His explanation notwithstanding, affected schools, mainly top performers, immediately reported that their mean scores had changed implying that the national rankings issued by the Education ministry on Monday may have been rendered invalid.

It is the second time Knec is being embroiled in results fiasco, raising questions about the management of national examinations.

In 2007, the council issued wrong results to nearly all schools in the country forcing it to recall them, including results slips.

Mr Wasanga blamed the confusion on a “computer error” and managed to keep his job.

A report of a taskforce formed to investigate the error was never made public.

The council later spent millions of shillings to upgrade its computer systems.

Institutions affected by the latest blunder include Nairobi School, Starehe, Alliance and Maryhill, Thika.

At Nairobi School, a candidate who had been issued with a mean grade of A- moved to grade A, increasing the tally of candidates with mean grades of A plain to 30.

In Starehe, Knec adjusted the grades of nine candidates who sat the Music exam upwards, awarding straight As.

Initially, candidates had been awarded four B+, four B plains and a B-.

Founder director Joseph Gikubu and principal Paul Mugo were not amused by the turn of events.

“This morning the principal informed me that some results were changed. Why? I don’t know. Probably they (Knec) will explain to us,” said Mr Gikubu.

On Monday evening the council’s SMS results relaying system broke down, then came to life and started sending grades to affected students.

Those that had received the printouts from their schools immediately realised that the results were different from what the SMS system relayed.
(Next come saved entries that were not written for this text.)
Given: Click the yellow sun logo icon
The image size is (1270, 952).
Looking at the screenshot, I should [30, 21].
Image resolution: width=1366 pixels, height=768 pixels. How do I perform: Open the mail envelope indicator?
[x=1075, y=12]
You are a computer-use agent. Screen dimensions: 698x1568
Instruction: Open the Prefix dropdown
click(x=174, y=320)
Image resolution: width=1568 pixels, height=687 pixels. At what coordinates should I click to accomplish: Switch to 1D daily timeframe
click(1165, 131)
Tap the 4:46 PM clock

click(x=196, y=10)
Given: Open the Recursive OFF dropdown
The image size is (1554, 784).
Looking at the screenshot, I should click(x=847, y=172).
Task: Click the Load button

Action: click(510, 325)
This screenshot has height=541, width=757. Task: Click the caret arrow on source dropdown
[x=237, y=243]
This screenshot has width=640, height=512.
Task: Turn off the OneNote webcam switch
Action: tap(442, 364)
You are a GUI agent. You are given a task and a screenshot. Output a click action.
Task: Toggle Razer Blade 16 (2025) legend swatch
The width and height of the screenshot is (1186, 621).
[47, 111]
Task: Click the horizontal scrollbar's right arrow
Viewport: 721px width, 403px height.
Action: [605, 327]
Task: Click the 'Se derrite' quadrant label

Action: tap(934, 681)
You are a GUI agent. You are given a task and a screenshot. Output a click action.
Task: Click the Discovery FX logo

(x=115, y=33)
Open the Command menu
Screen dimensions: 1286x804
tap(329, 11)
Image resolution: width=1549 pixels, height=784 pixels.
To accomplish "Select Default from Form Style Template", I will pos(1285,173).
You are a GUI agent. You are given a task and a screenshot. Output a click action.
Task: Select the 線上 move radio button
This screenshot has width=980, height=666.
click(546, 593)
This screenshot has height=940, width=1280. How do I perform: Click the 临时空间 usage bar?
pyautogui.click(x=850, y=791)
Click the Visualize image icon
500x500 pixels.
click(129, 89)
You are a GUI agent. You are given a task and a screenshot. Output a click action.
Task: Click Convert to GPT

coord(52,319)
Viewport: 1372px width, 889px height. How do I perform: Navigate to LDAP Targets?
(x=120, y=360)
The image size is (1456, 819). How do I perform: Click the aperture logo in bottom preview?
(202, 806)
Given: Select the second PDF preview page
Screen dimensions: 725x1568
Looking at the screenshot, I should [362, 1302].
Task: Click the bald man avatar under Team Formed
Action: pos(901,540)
Some of the schools called Knec officials who confirmed that there was a problem but did not immediately provide a solution.

On Tuesday morning, Nairobi School principal Cleophas Tirop said he had written to the council over the anomaly.

He later reported that he had been given new grades.

“Our mean grade and those of affected schools will change,” he said.

“We now have 30 As instead of 29.”

It was also not clear why Music was omitted from the list of subjects that had been examined by Knec.

Starehe, which has seen a sharp decline in performance, is particularly worried about the results mix-up.

The school was ranked 11th nationally with a performance index of 10.3383, but following the changes in Music results, Mr Mugo said the score rises marginally to 10.35.

“We cannot believe that all these years we have been at the top and suddenly, we are ranked outside top 10,” added Mr Gikubu.

Mr Wasanga blamed the confusion on a ‘mix-up’.

“Before we produce and give out results, we have to validate. The first results we produce are usually deemed as dummy which must be validated,” he explained.

In this case, Mr Wasanga said, after the council’s ICT department had produced the validated results, a mix up occurred where an officer packaged the dummy results instead.

“Unfortunately, the dummy results were given out for Music by an officer who inadvertently packaged them instead of the validated ones.”